TEXT:
::::::

May 24th, 2008 at 05:31 am

I often wonder if it would be cheaper if I didn't work or only worked part-time.

Why, you ask? The associated costs of full time employment is getting more and more expensive. Outside the big ticket items, such as income tax (I read somewhere that most people work from Jan to May only to pay Uncle Sam), smaller items are suddenly not so small anymore.

For example, I thought I'd get a head start and run all my errands on Friday so I can fully enjoy the upcoming three day weekend. It was an expensive day. Here's a breakdown:

- Metro North train pass for June = $290
(station parking is an additional $120 -- I could get the monthly park pass, but there's a long waiting list and I'm still waiting)

- Drycleaning (9 items) = $50 (and that's with the 20% pre-paid discount...and no, the items were the usual stuff - shirts and slacks...and no, it was not for expedited service either)

::::::

WHAT IS ASKED:
[1] Answer from the post on the costs of full-time work:
(a) What does the writer pay for the Metro North train pass for June?
(b) Why did the writer run all the errands on Friday?
(c) How many items went to the drycleaner, and what was the charge?
[2] Carry on the post about the costs of full-time work, starting after the drycleaning entry.
The material after this post comes from a separate source.

SUPPLIED INFORMATION:
::::::

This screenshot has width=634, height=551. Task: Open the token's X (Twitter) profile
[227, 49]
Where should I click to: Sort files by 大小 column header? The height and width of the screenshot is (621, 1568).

::::::

RESPONSES TO THE TASKS:
[1]
(a) $290.
(b) To fully enjoy the upcoming three day weekend.
(c) 9 items, for $50.

[2]
- Groceries = $50 (I pack my lunch so I don't have to pay the NYC deli prices). Yes, the items were mostly on sale...and yes, I actually had the sense to cut and use manufacturer's coupons

- Did I mention gas? But since I just filled up two days ago for $50 (see earlier entry), I should be ok for the next two weeks

I know that working brings many other benefits, but I wonder if I can get same by working less or working from home....

7 Responses to “A case for not working?”

  1. Carolina Bound Says:

    Going from working to not working is a big pscyhological change, as well as financial. Be sure you're ready before you jump!

  2. luxlivingfrugalis Says:

    What kind of pension benefits are you accruing?

    And, can you afford to not work?

  3. thriftorama Says:

    I believe Bankrate.com has a calculator to help you figure out exactly how much your second income actually nets you after expenses and taxes. I used and discovered I was working all year only to REDUCE my family's net income by $1,000 due to a higher tax rate. As you probably guess, now work part time from home!

  4. Thrifty Ray Says:

    I made that leap a few years ago. But I had planned for it for a couple of years and had to do some heavy duty shifting to afford it (like refi the house and pay everything else off)...which worked for me but I am not recommending it to others unless they really think it through...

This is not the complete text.